WHAT YOU HAVE TO DO:
Reproduce the listing from its first line through the line containing "click(x=710, y=353)", swapping "screenshot" for "screen image" and leaving everything else unchanged.

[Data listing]

------------------------------------

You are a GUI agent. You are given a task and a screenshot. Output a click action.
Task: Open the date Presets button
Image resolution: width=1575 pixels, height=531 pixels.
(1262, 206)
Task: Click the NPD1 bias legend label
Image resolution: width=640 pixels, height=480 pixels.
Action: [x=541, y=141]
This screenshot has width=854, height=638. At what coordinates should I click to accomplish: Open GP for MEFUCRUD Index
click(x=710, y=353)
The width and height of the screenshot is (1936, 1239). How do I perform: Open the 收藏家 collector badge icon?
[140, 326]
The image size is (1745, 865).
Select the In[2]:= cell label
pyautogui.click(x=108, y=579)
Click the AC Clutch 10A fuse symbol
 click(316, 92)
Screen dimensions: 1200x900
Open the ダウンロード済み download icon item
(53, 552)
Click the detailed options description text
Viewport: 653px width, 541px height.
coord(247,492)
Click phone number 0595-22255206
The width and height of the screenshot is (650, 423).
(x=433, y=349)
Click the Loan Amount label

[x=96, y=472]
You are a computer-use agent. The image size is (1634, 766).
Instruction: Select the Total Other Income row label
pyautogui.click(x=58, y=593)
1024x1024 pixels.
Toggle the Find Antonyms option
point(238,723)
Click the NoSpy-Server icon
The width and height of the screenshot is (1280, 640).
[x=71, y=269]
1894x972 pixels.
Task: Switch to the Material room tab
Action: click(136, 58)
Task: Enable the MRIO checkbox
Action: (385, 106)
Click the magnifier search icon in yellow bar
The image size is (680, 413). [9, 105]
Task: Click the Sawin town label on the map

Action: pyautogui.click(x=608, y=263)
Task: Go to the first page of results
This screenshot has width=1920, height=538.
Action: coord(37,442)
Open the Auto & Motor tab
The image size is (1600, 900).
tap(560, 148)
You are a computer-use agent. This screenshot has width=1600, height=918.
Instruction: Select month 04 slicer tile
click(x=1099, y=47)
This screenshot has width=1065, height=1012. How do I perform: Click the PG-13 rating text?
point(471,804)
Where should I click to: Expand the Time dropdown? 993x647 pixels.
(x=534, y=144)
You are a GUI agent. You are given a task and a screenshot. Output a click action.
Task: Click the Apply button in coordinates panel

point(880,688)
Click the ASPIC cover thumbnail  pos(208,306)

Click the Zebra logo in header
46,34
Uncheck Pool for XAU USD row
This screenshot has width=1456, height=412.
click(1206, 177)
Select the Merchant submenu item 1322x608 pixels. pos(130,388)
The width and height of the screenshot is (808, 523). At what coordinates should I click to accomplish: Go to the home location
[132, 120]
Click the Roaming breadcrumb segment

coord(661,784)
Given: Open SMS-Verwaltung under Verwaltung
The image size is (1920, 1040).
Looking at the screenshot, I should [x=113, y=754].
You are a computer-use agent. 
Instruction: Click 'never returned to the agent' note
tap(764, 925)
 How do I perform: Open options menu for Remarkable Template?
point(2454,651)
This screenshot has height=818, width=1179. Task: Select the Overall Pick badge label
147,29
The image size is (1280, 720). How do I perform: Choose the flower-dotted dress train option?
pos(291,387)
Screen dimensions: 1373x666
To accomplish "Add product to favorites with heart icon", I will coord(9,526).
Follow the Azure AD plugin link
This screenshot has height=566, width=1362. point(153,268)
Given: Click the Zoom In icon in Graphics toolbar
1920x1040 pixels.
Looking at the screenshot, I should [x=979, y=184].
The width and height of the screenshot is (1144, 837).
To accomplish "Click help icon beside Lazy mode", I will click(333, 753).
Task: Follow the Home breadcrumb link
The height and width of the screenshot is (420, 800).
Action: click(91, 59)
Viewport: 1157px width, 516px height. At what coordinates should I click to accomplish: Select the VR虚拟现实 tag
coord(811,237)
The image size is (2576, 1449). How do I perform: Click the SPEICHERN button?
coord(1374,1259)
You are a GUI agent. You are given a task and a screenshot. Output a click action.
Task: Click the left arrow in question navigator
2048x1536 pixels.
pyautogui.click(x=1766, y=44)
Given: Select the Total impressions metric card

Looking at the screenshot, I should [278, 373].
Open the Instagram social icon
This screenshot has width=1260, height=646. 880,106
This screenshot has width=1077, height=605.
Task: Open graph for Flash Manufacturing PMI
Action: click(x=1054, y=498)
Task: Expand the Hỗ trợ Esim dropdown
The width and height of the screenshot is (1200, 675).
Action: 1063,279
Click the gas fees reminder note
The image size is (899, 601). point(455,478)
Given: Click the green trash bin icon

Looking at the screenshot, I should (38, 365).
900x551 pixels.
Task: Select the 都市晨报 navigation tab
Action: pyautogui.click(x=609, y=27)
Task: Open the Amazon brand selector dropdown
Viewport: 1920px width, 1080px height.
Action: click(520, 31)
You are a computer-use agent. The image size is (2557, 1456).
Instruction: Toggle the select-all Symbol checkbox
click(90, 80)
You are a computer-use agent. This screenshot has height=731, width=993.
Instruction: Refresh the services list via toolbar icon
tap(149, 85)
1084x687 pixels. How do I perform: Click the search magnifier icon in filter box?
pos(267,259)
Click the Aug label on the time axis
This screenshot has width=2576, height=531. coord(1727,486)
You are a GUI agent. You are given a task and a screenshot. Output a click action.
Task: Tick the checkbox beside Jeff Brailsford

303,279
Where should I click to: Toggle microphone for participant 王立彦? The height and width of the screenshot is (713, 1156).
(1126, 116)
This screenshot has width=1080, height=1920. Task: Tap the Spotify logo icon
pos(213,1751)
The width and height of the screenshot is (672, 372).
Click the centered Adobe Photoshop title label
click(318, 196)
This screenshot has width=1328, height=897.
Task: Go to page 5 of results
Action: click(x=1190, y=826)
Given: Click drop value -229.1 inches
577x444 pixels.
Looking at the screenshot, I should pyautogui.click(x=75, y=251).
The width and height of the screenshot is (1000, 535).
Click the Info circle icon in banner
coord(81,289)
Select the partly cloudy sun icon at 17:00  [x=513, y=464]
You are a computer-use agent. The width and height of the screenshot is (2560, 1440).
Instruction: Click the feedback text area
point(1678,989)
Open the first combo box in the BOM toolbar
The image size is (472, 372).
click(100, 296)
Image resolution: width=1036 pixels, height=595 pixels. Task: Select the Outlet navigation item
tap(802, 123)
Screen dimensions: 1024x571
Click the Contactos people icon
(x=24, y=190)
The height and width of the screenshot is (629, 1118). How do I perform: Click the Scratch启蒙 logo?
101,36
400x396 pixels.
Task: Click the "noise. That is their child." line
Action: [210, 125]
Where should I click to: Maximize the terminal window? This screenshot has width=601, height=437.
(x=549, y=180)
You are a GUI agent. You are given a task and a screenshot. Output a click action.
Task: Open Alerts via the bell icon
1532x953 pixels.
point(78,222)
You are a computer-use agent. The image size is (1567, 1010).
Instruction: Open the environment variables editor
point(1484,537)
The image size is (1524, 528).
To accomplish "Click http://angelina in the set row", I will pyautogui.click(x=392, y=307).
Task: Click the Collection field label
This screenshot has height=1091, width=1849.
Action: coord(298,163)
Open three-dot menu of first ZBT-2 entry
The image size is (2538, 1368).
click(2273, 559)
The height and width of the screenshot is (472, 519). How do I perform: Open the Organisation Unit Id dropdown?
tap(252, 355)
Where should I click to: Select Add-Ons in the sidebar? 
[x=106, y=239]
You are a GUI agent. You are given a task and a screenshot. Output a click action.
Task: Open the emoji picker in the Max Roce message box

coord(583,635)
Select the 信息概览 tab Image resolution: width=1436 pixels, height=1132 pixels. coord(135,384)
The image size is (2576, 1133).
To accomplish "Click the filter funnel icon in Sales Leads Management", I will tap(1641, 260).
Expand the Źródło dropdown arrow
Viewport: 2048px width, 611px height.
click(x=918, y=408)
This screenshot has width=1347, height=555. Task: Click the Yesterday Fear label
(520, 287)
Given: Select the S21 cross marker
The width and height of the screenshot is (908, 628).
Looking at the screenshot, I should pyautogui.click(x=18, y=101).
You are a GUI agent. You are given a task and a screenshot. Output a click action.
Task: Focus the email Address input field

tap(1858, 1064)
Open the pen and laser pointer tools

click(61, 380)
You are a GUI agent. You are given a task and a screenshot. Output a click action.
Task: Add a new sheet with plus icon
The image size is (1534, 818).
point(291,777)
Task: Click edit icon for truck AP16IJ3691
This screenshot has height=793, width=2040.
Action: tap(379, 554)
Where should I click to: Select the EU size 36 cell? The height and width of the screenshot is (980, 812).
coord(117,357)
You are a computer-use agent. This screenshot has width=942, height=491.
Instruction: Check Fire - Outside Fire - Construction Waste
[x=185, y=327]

------------------------------------

WRITTEN RESPONSE:
You are a GUI agent. You are given a task and a screen image. Output a click action.
Task: Open the date Presets button
Image resolution: width=1575 pixels, height=531 pixels.
(1262, 206)
Task: Click the NPD1 bias legend label
Image resolution: width=640 pixels, height=480 pixels.
Action: [x=541, y=141]
This screen image has width=854, height=638. At what coordinates should I click to accomplish: Open GP for MEFUCRUD Index
click(x=710, y=353)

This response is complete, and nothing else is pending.